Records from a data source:
◇ ◇ ◇ ◇

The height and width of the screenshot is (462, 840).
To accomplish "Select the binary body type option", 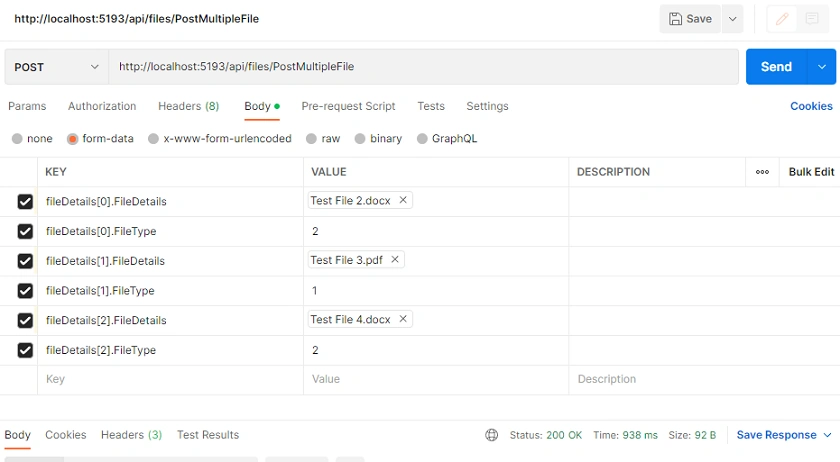I will (378, 139).
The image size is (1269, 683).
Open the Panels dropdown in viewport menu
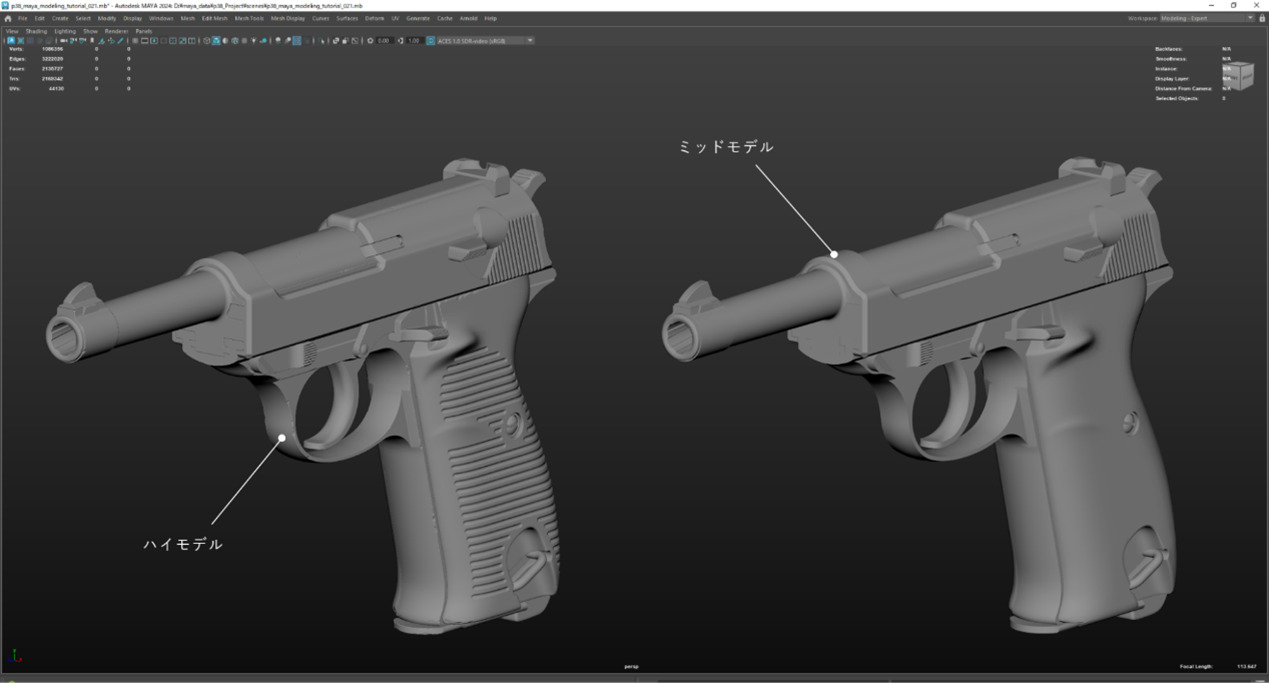pyautogui.click(x=144, y=31)
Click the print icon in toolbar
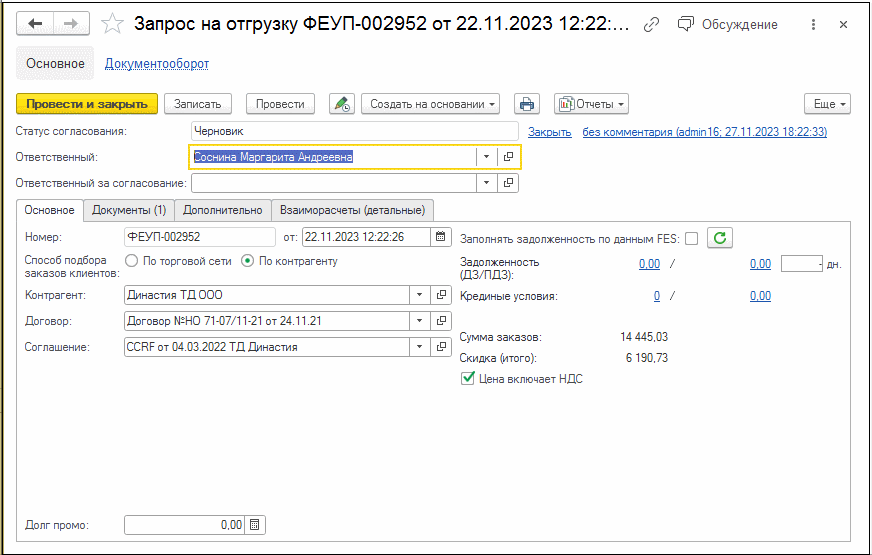 [526, 104]
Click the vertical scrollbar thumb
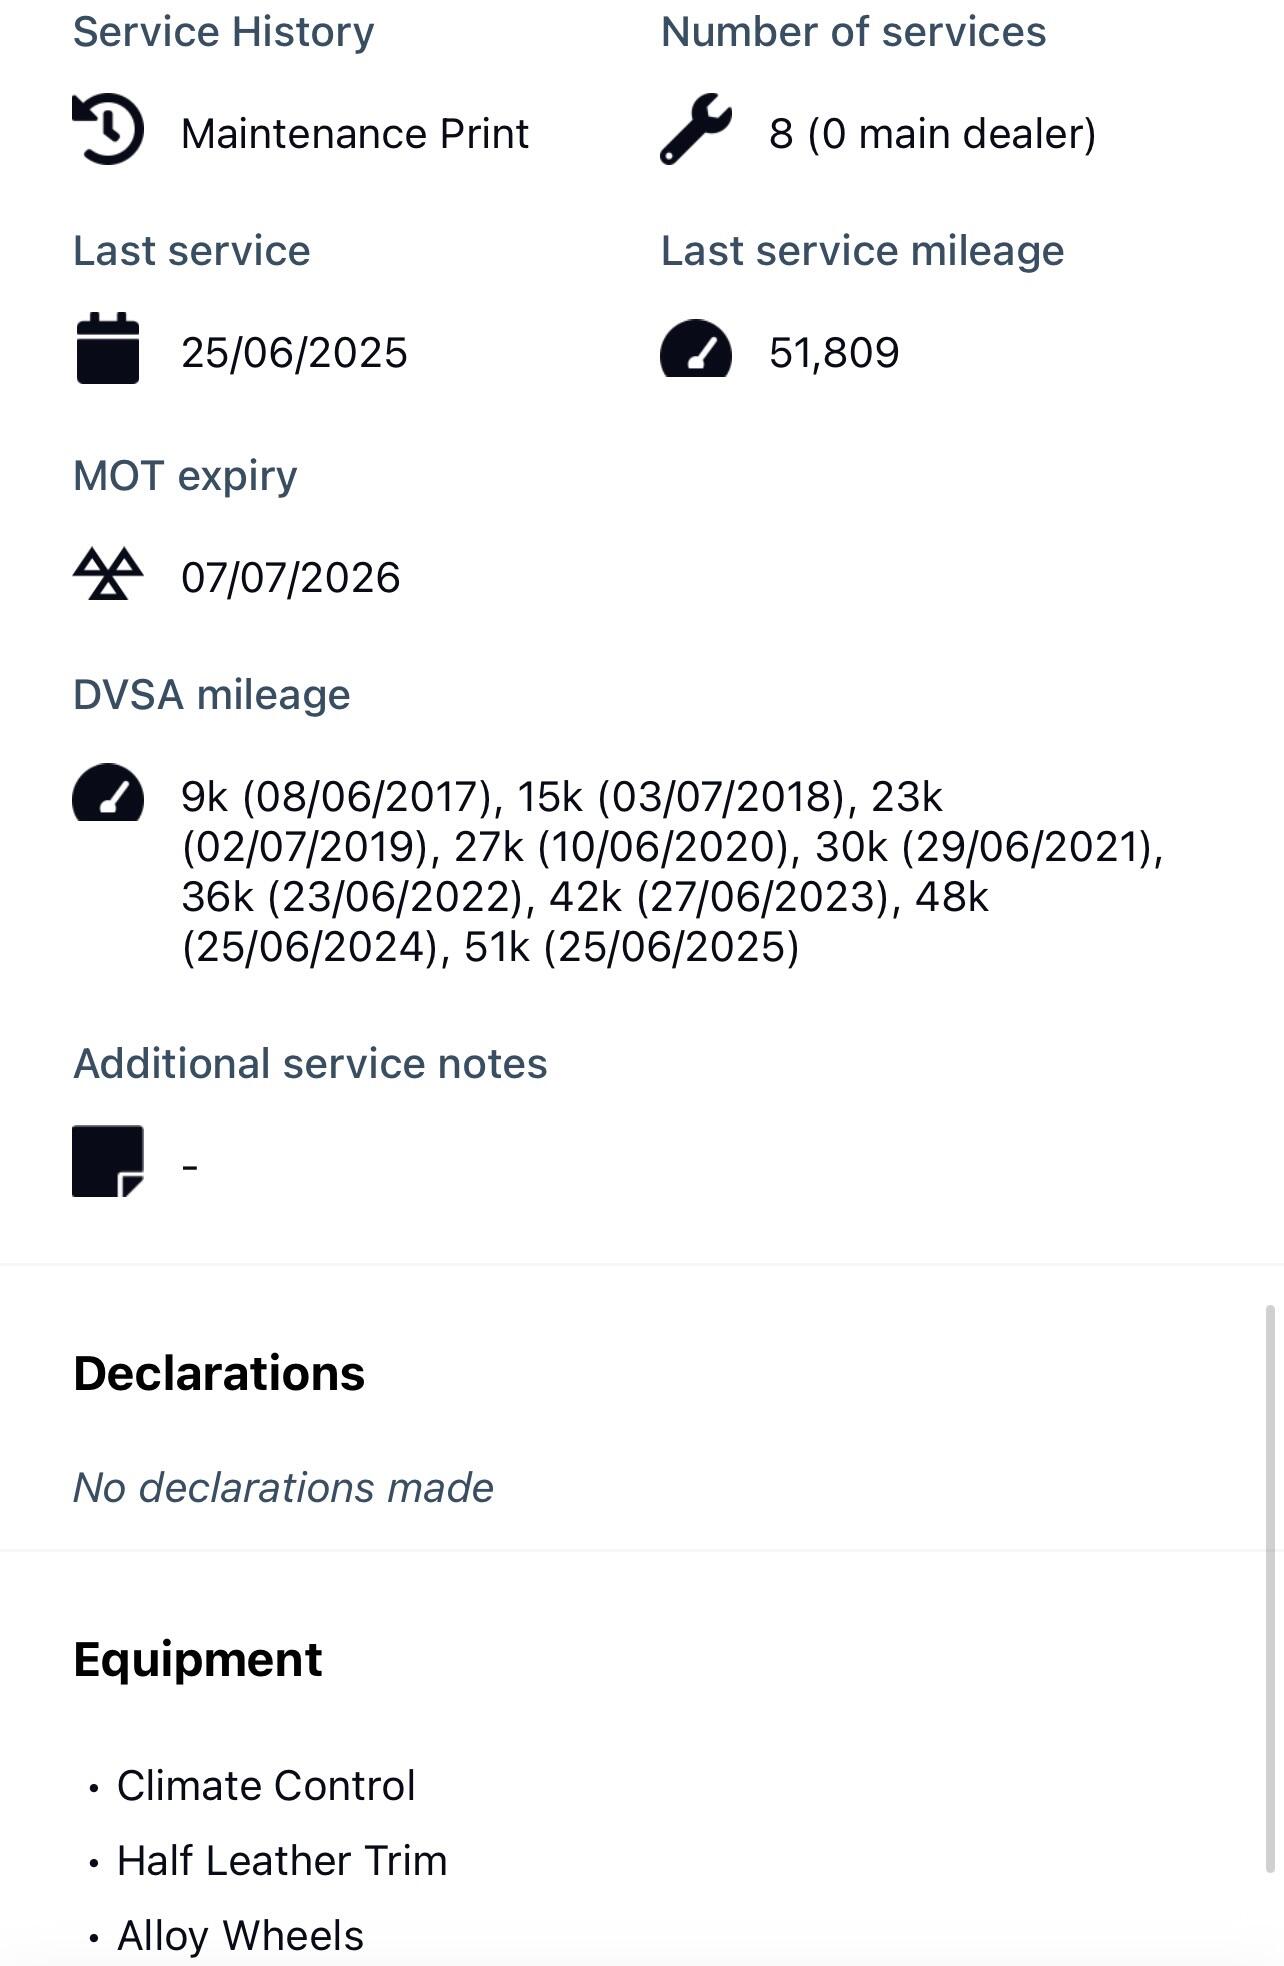Image resolution: width=1284 pixels, height=1966 pixels. (1271, 1590)
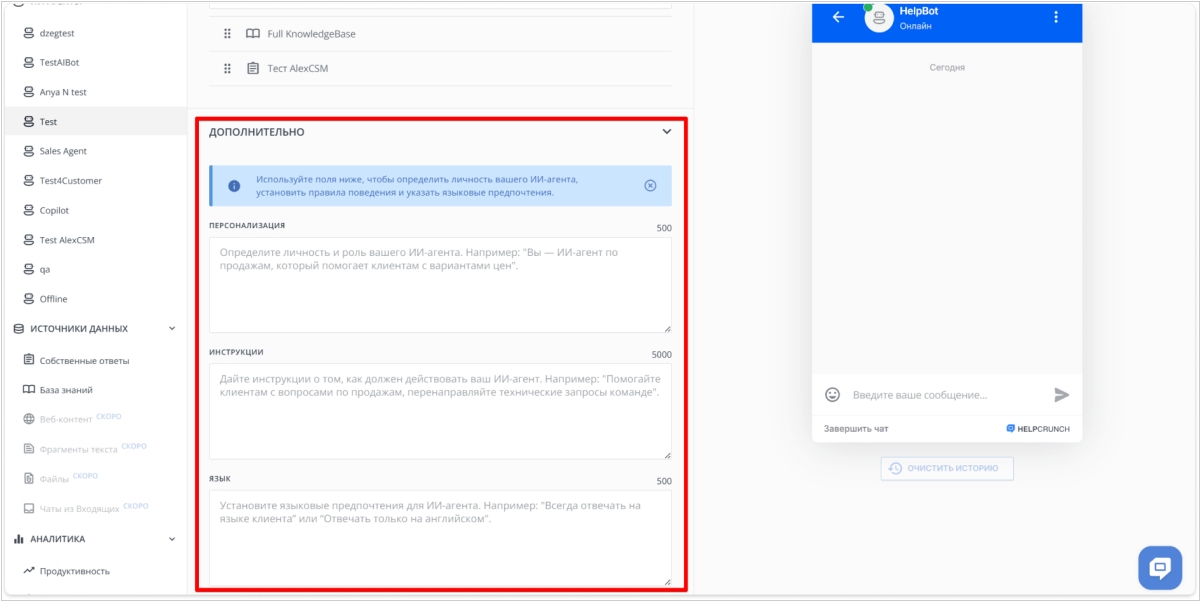
Task: Select Sales Agent from agent list
Action: (63, 151)
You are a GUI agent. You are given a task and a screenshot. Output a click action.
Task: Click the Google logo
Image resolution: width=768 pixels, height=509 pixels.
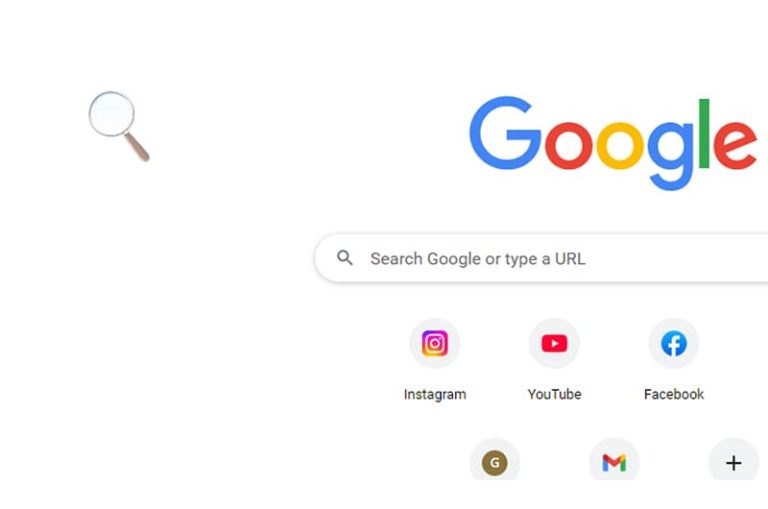coord(613,143)
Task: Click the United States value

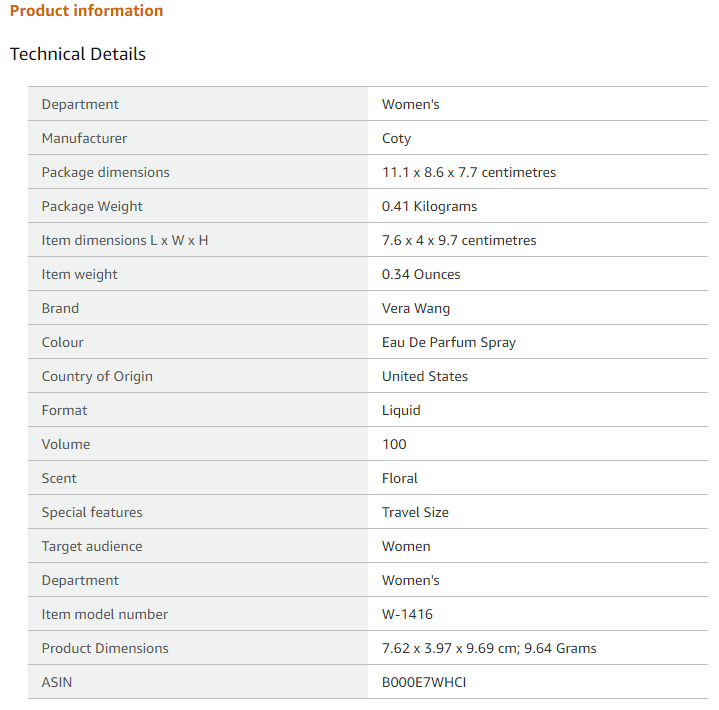Action: [425, 377]
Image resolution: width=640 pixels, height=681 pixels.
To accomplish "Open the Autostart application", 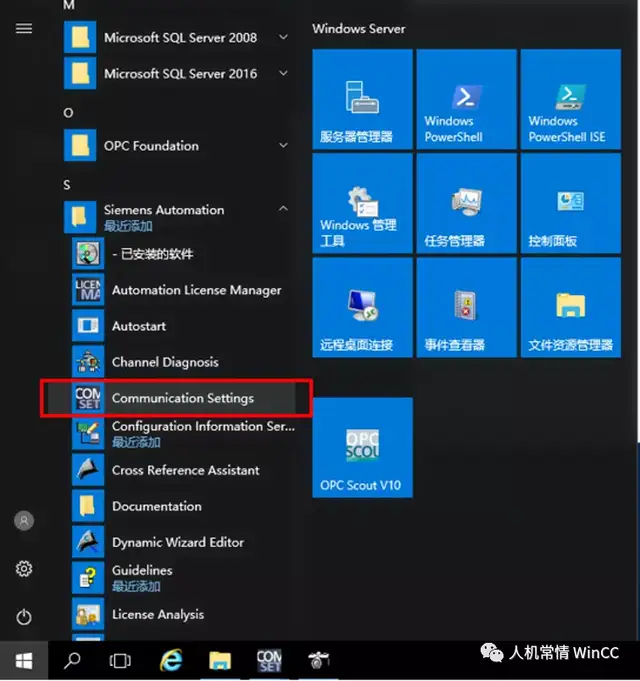I will [x=138, y=326].
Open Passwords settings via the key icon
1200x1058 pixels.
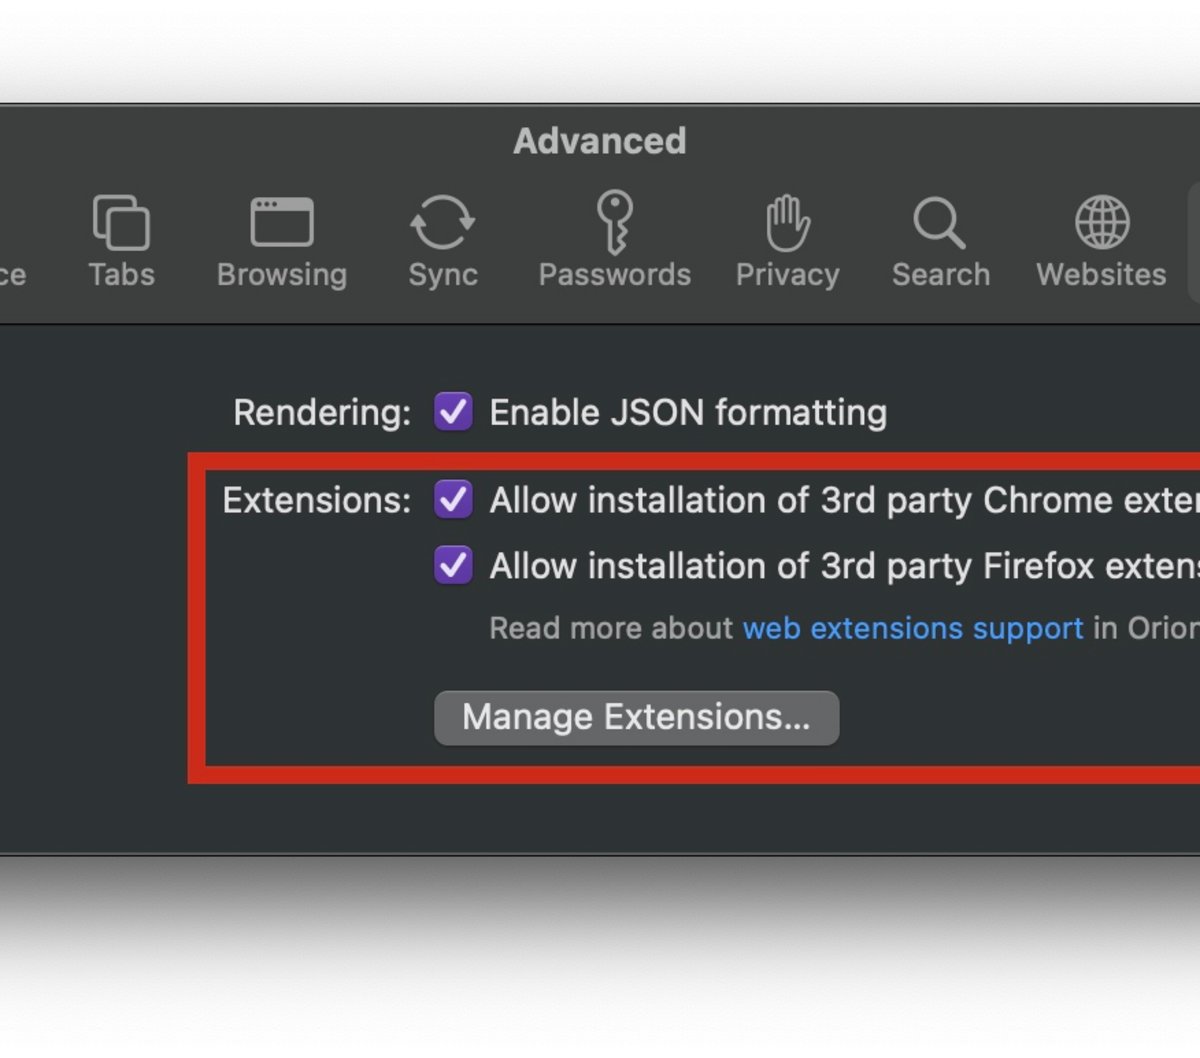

◇ ◇ ◇ ◇

> **Task**: Go through the records and count the lines that include "screenshot", then give only that number.

> **Exercise output**: 2